- What you need to do: Write out the stretch of material from the line containing "Task: Click 选择 to choose a font file" through the line containing "tap(285, 323)", reproducing each line exactly and nothing else.

- Listing:
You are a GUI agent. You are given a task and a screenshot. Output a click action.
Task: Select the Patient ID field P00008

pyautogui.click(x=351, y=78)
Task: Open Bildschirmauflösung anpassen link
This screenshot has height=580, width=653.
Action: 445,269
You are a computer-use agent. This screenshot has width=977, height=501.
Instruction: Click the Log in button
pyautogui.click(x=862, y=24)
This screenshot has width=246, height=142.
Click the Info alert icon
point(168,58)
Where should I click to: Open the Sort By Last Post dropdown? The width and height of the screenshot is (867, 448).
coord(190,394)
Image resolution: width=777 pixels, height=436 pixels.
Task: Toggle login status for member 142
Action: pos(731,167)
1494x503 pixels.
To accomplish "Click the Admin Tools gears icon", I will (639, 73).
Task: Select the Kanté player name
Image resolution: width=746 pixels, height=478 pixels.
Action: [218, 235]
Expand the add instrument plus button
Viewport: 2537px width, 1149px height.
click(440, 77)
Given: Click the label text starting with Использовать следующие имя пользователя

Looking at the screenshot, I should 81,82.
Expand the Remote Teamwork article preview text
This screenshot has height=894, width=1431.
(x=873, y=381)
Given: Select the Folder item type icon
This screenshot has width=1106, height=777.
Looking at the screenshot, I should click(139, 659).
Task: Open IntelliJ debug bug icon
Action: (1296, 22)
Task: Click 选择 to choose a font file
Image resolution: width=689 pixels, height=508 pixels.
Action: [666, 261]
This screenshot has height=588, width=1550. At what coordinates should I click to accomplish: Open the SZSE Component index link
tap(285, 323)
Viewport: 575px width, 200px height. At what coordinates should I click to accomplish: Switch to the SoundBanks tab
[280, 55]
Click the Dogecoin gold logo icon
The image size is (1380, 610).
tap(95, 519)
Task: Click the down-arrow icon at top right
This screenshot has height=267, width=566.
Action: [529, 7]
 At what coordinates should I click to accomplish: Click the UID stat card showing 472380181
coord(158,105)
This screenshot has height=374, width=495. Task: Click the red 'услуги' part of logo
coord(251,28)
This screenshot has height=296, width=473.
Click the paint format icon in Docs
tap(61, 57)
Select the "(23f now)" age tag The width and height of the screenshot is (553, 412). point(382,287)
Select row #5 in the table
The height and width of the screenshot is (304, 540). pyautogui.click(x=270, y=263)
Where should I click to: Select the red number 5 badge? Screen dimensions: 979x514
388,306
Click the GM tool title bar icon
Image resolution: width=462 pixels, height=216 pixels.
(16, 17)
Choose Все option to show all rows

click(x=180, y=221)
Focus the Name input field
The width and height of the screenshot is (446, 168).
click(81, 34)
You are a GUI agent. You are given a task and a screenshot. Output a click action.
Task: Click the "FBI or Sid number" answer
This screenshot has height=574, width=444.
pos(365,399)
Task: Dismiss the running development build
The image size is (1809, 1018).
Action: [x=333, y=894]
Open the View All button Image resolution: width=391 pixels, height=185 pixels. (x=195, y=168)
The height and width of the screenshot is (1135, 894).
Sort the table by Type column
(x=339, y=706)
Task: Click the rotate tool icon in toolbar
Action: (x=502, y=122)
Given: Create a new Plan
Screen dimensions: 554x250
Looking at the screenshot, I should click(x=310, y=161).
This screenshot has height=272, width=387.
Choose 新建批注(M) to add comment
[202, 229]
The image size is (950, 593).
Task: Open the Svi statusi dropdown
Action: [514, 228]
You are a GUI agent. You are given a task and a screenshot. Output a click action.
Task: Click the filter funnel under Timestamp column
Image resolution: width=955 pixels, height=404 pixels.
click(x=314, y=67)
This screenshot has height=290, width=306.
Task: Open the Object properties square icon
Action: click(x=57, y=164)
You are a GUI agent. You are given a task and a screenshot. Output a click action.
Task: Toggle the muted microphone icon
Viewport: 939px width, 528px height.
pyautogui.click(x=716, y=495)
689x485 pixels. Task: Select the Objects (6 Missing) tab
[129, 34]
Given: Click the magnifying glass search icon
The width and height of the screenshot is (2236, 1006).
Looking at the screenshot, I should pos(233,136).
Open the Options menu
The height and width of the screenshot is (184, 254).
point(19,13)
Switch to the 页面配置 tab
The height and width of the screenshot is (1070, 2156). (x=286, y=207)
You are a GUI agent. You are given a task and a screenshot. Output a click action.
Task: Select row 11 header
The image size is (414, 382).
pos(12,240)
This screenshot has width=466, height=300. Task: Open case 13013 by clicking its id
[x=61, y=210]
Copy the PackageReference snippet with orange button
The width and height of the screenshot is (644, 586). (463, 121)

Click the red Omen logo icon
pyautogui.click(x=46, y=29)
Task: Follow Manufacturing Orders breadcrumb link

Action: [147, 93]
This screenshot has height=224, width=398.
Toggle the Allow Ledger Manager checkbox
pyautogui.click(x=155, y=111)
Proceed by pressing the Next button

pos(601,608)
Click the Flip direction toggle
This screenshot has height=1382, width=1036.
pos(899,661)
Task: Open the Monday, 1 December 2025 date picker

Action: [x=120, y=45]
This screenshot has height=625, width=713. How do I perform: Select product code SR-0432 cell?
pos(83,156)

- Correct result:
Task: Click 选择 to choose a font file
Image resolution: width=689 pixels, height=508 pixels.
Action: [666, 261]
This screenshot has height=588, width=1550. At what coordinates should I click to accomplish: Open the SZSE Component index link
tap(285, 323)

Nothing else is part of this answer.